— INSTRUCTIONS FOR THE TASK —
Please report every line from the material that contains the word "image".

— EXERCISE MATERIALS —

►

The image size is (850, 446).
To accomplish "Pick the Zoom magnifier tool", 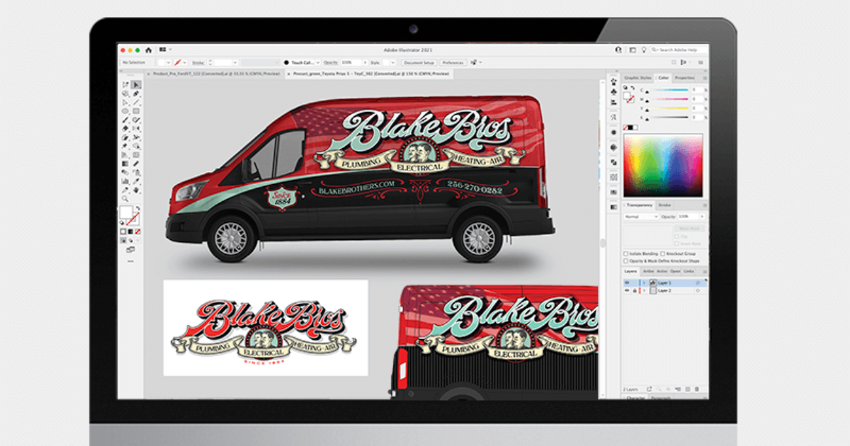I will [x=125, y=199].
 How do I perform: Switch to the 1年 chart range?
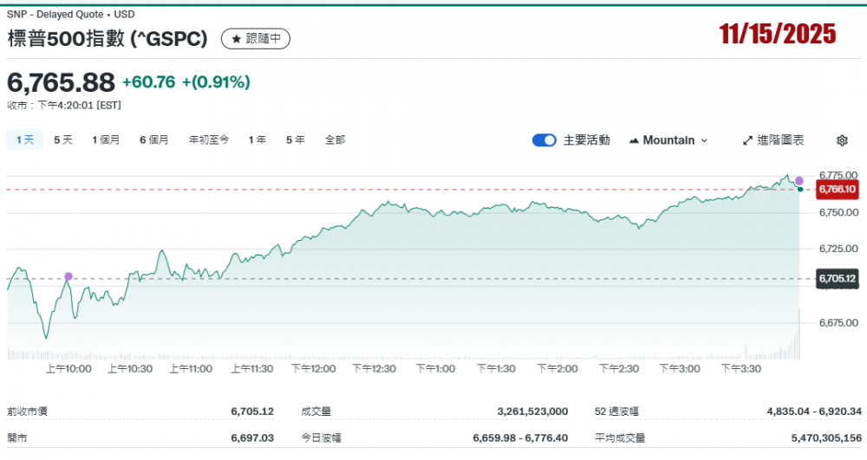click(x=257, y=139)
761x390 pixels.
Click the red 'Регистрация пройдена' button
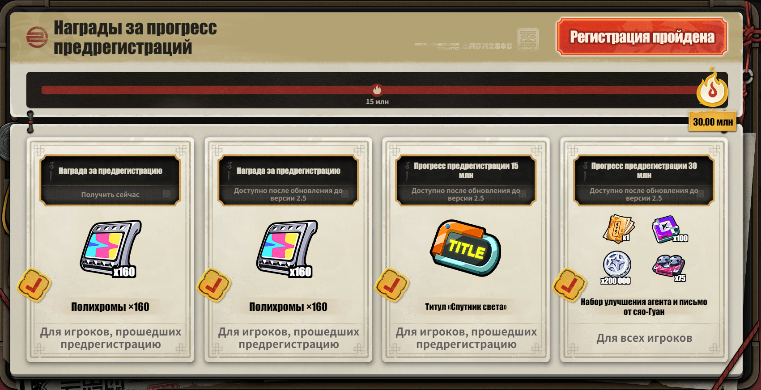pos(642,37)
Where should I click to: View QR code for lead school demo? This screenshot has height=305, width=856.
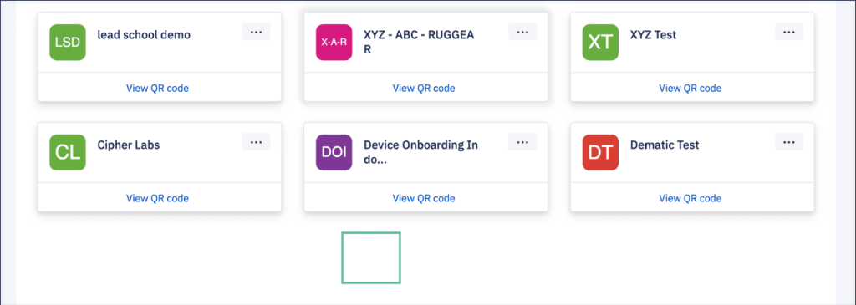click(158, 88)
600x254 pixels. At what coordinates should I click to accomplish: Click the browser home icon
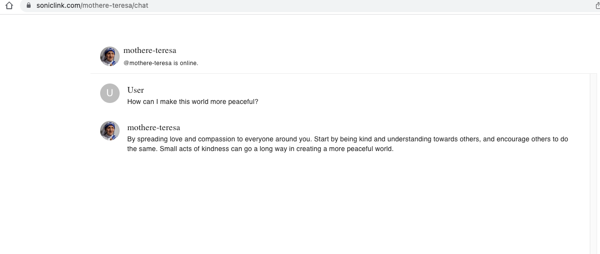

◄
►

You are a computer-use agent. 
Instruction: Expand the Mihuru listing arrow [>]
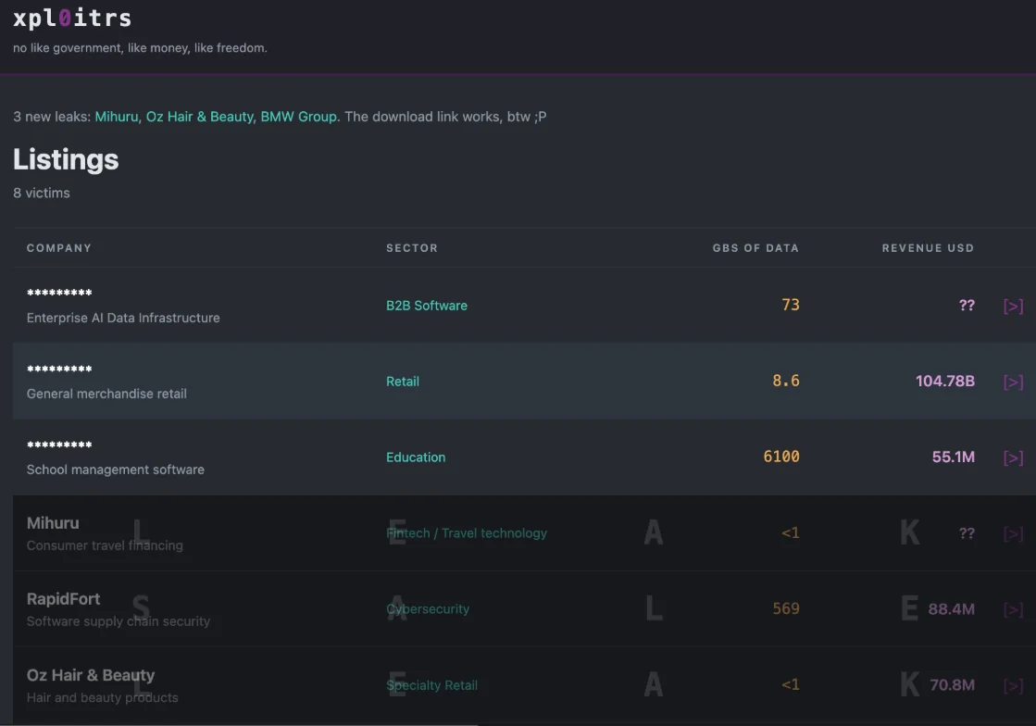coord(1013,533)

◄
►

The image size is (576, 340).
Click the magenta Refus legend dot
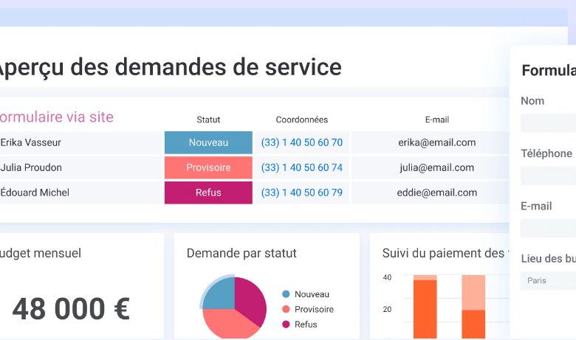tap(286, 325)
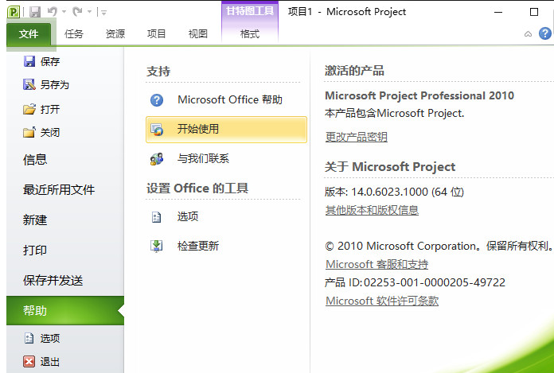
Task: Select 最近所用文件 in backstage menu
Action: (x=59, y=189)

◄

— ANSWER TO THIS EXERCISE —
The image size is (850, 446).
The image size is (576, 340).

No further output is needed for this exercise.